As the “lifecycle of data” indicates, usually data generated from a research project is not discarded after the results are published. Instead, it would be kept for future research and application. For example, the same dataset might be analyzed with new methods to answer additional research questions, or it might be used by other research groups in different studies. Because of the potential value of existing data, researchers (especially research team leaders and PIs) should develop plans to evaluate, store, and retain the data after a research project is concluded. Ideally, planning for data preservation should take place at the beginning of a project. This plan should specify the methods, techniques, and devices that will be used for storing data, the period of data retention, as well as measures that will be taken to ensure data security.

 

3.1 Methods of data storage

When choosing the proper method for storing research data, one should take into account the scope, format, and volume of the anticipated data as well as the intended length of storage. As we explain in Unit 1, research data includes a broad range of information, such as test results, samples, graphics, experimental procedures, and preliminary analysis. Given the limitations in space, equipment, and personnel, it is likely that only a proportion of the “raw data” will be retained. After analyzing data and publishing the results, a research group should collectively evaluate all the data sets generated in the project and decide which ones should be stored. The selection should be based on assessment of different categories of data (e.g., test results vs. lab notes); one should not pick and choose the “best performing” subsets of data, which will lead to biases in future analysis.

Based on its format, data can be categorized as physical or electronic.

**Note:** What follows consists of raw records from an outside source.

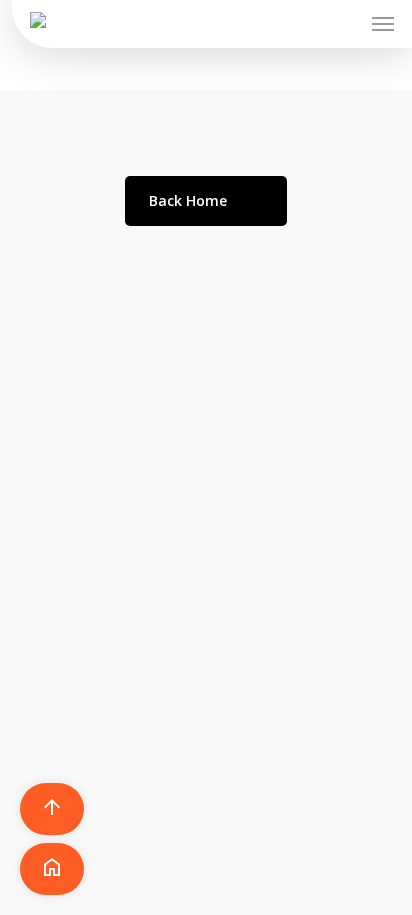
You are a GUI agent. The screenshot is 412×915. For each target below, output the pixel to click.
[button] (383, 24)
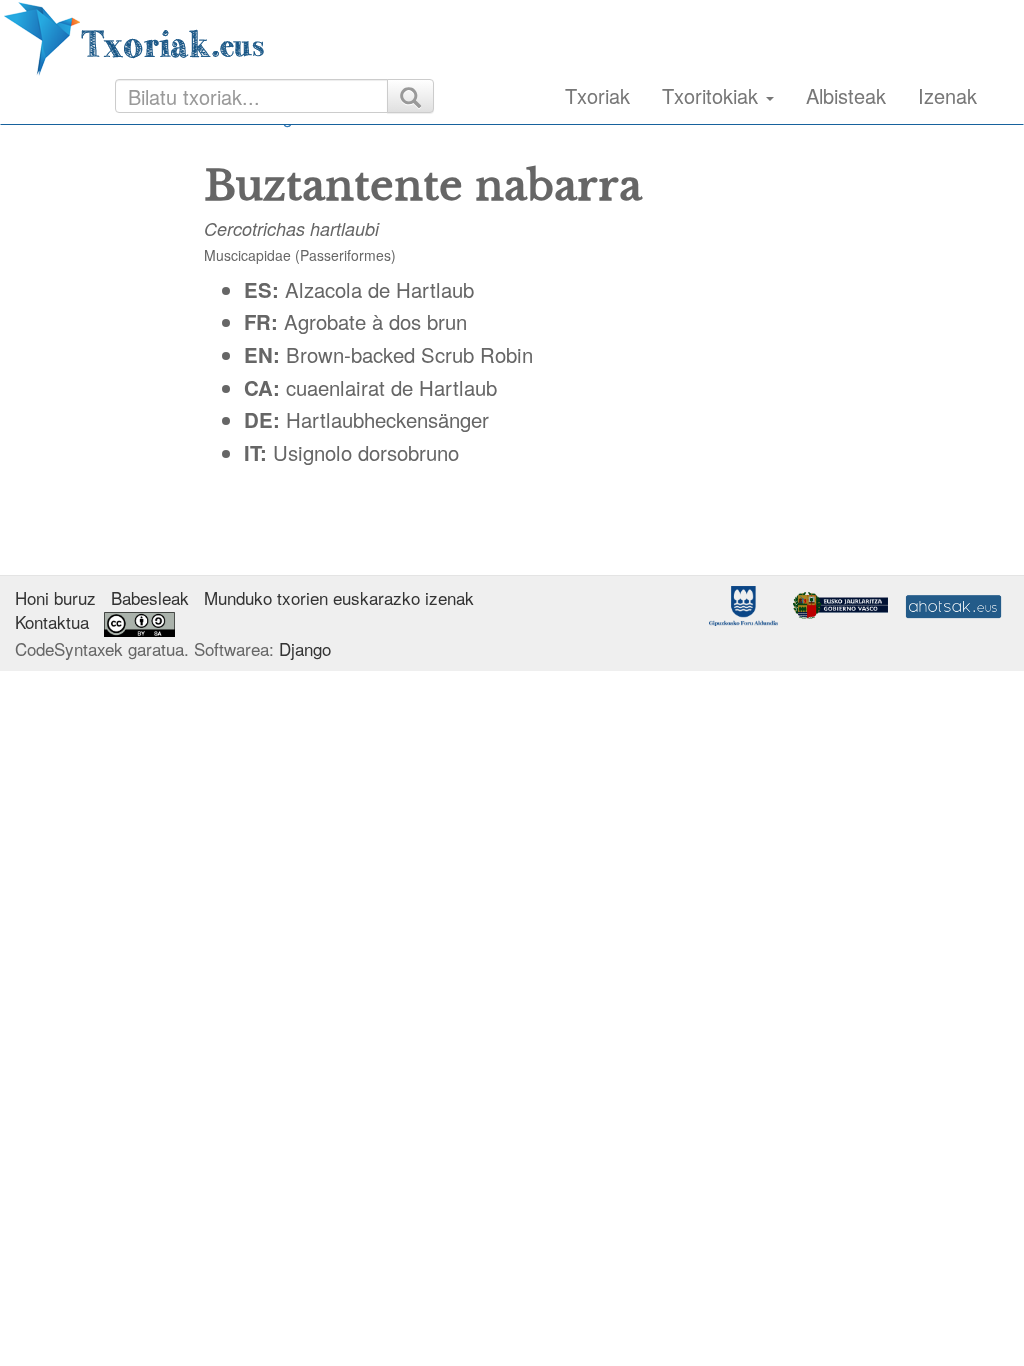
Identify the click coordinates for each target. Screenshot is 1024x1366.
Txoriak (597, 95)
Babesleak (150, 597)
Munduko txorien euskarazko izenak (339, 597)
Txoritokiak (713, 95)
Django (305, 648)
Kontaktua (52, 621)
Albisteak (846, 95)
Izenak (947, 95)
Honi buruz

Physical data might include material samples, hardcopies of test results, lab notes, written analysis, etc. Material samples should be stored in appropriate containers and sometimes kept in the refrigerator; hardcopies of written data are usually complied in binders and placed in secured cabinets. Electronic data includes any digital files of texts, graphics, tables, audio and video records. Electronic data can be stored on common digital storage devices, such as computer disks, portable hard drives, and CDs. Some data generated in the past is stored on tapes. Recently some researchers prefer to store their data on secured online space. Such service is often enabled by cloud-based technology. While cloud-based service provides convenient access to data, there is risk associated with storing data on the cloud. We discuss this issue later in Data Security.

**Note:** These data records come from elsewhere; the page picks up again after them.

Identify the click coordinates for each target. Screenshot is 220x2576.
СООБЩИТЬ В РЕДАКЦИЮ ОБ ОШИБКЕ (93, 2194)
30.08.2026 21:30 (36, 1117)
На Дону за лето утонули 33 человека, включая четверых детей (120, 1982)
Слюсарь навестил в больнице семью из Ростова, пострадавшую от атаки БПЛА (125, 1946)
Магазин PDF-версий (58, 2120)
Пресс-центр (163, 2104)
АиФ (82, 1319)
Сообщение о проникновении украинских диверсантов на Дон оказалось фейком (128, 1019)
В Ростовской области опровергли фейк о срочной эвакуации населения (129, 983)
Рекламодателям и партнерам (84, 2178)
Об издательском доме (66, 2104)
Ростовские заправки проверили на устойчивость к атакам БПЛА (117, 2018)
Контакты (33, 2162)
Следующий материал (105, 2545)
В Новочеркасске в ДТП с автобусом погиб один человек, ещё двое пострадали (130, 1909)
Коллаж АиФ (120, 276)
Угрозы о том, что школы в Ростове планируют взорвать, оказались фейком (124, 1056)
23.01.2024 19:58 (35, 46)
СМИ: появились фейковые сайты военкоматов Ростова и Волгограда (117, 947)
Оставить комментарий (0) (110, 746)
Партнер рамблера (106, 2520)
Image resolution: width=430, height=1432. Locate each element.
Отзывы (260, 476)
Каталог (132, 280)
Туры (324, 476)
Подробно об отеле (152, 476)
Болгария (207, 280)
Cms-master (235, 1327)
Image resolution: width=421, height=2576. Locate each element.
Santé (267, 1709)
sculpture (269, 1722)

The choice of medium for data storage should also take into account their durability. For example, CDs are easy to copy and transport, but their durability is limited. We should also pay attention to the compatibility of a storage device with the development of new digital technology. To prevent accidental loss, it is a good practice to retain multiple copies of important data sets. These copies might be stored on different media for different purposes. For example, CDs might be used for transporting data to other locations, and hard drives can be stored in locked cabinets for long-term preservation. For researchers who deal with large volume of data in multiple formats, it is essential to properly index the stored data, so that a stored data set can be easily located by current as well as future members of the research group.